Being less shitty and feeling less shitty are different things. Expressing forced condolences under the pressure of the social contract is the glue that holds the society together while, in fact, most people don't care so much as to provide a proper matter of attention to the situation and/or to affect it or its aftermath somehow. People sitting at home and expressing feeling sorry for what happened helps whom and how? I can imagine that feeling the public support might help the surviving victims of whatever happened (I'm out of the loop on this one) or their surviving close ones. The "sorreeĢs" will feel better about themselves, having taken part in a good-will movement. What thereafter? I'm not talking about ensuing donations. Great! It will probably help the victims (if there is, indeed, such a need for being helped - medical bills and othersuch), and it will have a real effect on the situation: someone will benefit from that. Could it exist without the wave of "I commiserate"? I don't know. I hope it could: as shitty as human beings are, I sure hope we're not that shitty, - but I don't know. I'm not talking about any sort of volunteering, either: if it indeed changes the situation for the better, I support it. Is it cynical? Yes, it probably is. I am quite in that mood for people who do something and assume that they do good simply by the virtue of saying a few contractually-obliged words. It rubs me the wrong way when someone claims to be doing good without actually doing it. It's not meant to be an offence towards you, rd95, for I don't believe you claim anything of such matter. I don't mean to shit on attempts of people to do actual good: I mean to put to light the fact that not everything that feels good is good.Anything we can do, to be slightly less shitty, shouldn't be shat upon.
Feeling good is good. The way we think and the way we feel has a direct impact on how we navigate through life. When we are angry and frustrated, we have a tendency to act negatively. When we are content and hopeful, we have a tendency to act positively. How we act affects others, it ripples out from us and we often don't even notice it. If someone shares condolences to alleviate some of their negative feelings, they're doing themselves good. Further more, if their condolences create an atmosphere of caring and community, they are doing others good. Even if people say something out of a sense of obligation, they're showing that they care enough to say something, otherwise they wouldn't feel obligated to say anything at all. Are there better ways to do right by the world and have a greater impact on your community? Absolutely. It doesn't take much effort to go out and contribute positively and I encourage you to do what you think you can to do so. Don't dismiss the little things though, because sometimes even they make all the difference in the world.

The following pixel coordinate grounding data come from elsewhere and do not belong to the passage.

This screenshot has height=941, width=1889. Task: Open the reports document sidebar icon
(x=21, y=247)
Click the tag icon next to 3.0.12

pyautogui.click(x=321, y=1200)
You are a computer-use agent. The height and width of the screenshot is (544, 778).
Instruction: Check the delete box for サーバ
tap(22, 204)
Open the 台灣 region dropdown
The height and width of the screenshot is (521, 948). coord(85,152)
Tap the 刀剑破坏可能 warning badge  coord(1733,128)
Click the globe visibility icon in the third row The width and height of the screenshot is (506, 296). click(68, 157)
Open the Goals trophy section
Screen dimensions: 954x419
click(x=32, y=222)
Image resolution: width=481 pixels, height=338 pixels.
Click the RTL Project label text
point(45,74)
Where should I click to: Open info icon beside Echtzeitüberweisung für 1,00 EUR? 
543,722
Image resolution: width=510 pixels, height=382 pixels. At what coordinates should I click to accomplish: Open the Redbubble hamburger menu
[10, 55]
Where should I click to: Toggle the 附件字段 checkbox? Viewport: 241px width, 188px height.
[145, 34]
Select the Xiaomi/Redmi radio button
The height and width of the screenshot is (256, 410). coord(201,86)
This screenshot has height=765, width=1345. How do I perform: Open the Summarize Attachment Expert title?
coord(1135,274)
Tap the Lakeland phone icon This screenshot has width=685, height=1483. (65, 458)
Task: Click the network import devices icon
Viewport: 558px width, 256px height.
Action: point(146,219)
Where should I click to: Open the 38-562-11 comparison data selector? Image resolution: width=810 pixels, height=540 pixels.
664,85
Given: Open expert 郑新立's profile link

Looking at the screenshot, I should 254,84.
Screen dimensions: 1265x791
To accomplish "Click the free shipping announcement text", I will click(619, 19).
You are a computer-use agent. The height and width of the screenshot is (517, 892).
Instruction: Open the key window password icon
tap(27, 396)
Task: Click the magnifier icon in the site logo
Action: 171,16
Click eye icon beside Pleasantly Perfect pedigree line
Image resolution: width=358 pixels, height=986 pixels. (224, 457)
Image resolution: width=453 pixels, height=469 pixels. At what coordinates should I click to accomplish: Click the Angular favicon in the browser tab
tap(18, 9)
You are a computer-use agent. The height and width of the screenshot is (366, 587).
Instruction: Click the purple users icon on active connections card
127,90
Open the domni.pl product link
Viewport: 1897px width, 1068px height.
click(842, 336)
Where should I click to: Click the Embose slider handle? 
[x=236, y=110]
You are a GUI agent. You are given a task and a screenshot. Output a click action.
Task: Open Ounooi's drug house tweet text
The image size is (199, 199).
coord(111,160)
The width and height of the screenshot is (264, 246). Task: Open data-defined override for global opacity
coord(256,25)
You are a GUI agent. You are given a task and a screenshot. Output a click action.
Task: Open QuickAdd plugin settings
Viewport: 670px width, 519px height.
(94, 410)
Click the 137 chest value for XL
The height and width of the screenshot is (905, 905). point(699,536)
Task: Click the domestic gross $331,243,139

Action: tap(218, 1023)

Maybe I am dismissing the little things about it; maybe a part of me thinks that rather than doing little you better do nothing at all or go big, in a rather black-and-white perception of it. Still. It bothers me that we encourage such superficial nonsense. Click a button, and you're abolished of your sins of uncaring. One's encouraged to say a few words and thinks of themselves as, indeed, doing something of value, when the fact is - their words are not of any value. What creates the atmosphere of caring is caring, not some memorized phrases uttered over and over. You'll show caring whether you use the phrases; it won't be a choice but a manner of acting. I don't mind people saying whatever they truly feel about an event. In fact, I encourage it. That being said, it's hard for me to believe that a meme phrase is capable of conveying true feelings of any person - otherwise, the person in question is too flat to exist. I will believe it when someone says "I'm angry at those assholes doing the evil acts". I'll believe someone saying "I feel so sorry for the victims of the events". Believing that one "#praysforparis" I'm incapable of.